This functionality can also invoked using the second right most button of the Proof General toolbar.

\subsection{Show similar theorems}

The example above shows one mode of working with ML4PG: that is, when a library is clustered
irrespective of the current proof goal. However, it may be useful to use this technology to aid the interactive
proof development. In which case, we can cluster libraries relative to a few initial proof steps for the
current proof goal. An example using the \verb"ml4pg.v" library with the options:

\begin{itemize}
 \item Algorithm: FarthestFirst,
 \item Granularity: 2,
 \item Frequencies: 2.
\end{itemize}

\noindent and with the few steps included about the proof of \verb"M3_3b" is shown in Figure~\ref{clusters2}.


\begin{figure}
 \centering
 \includegraphics[scale=0.23]{images/clusters2pg.png}
 \caption{On the right side, several suggestions provided by ML4PG. If the user clicks on the name of one of the
suggested lemmas, a brief description about it is shown.}\label{clusters2}
\end{figure}

This functionality can also invoked using the right most button of the Proof General toolbar.

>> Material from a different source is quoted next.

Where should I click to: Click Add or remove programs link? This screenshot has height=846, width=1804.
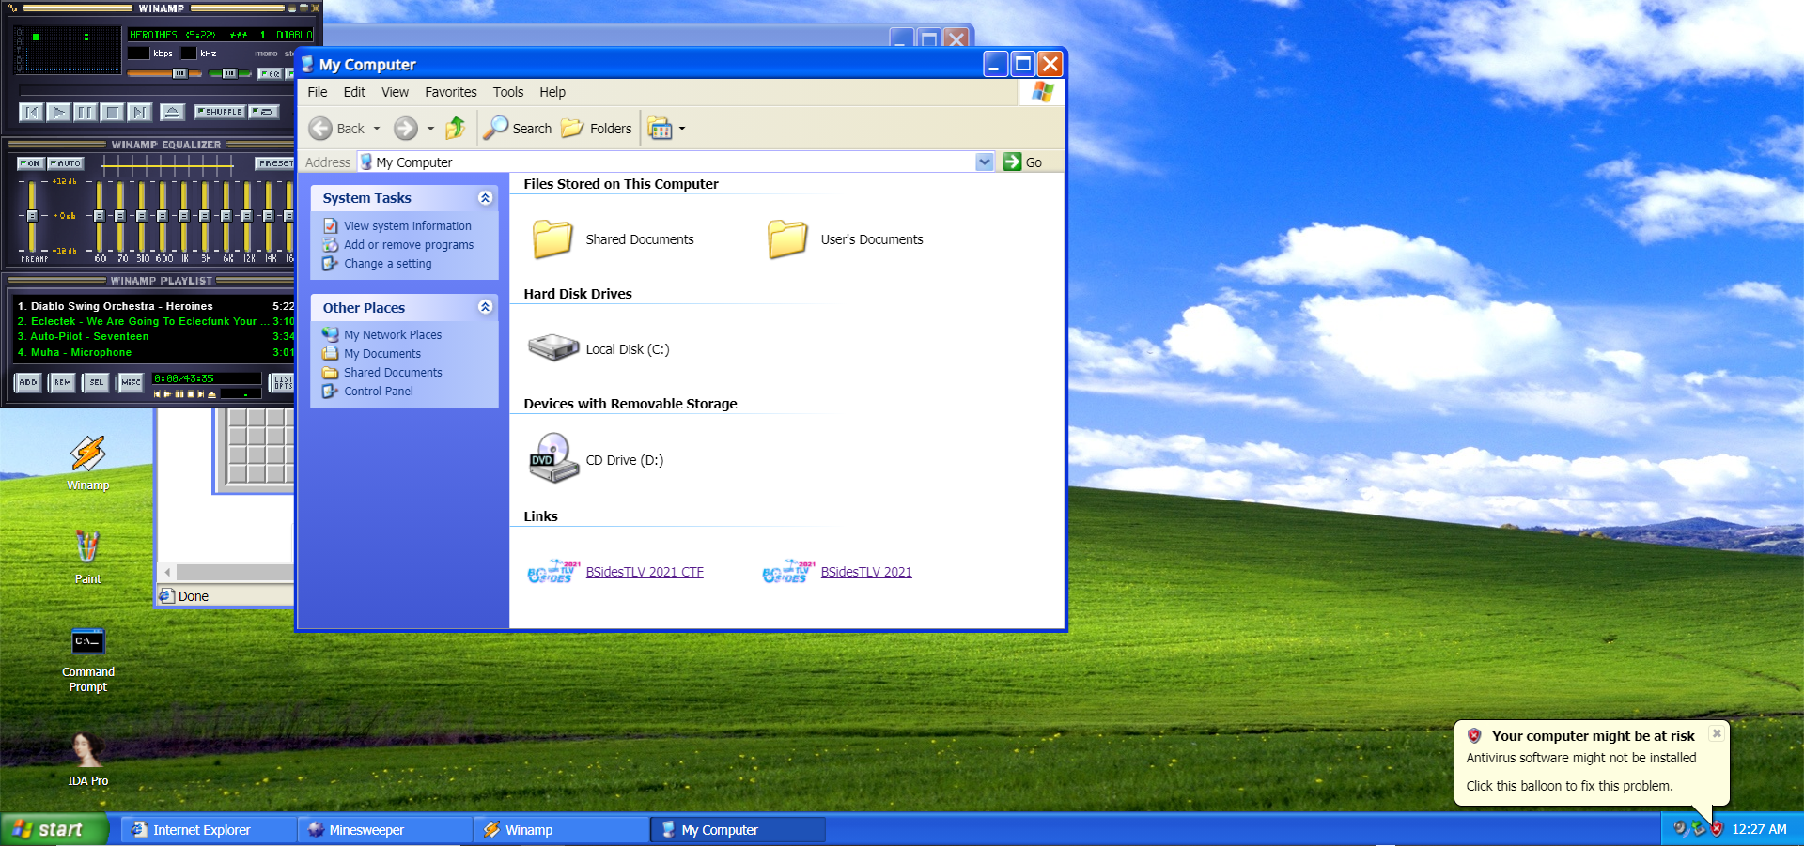(x=408, y=245)
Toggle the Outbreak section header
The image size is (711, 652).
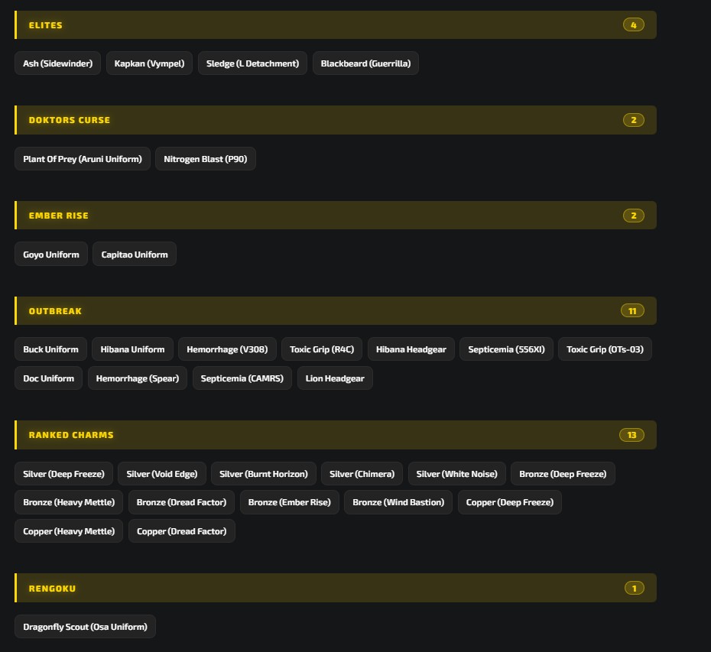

\subsection{Export Library}

Using the Export library option, the user can export the library for further use (see Figure~\ref{export}) with the 
Available libraries for clustering option. 


\begin{figure}
 \centering
 \includegraphics[scale=0.4]{images/export.png}
 \caption{ML4PG export menu.}\label{export}
\end{figure}


\bibliographystyle{plain} 
\bibliography{ml4pg_manual}

 
\end{document}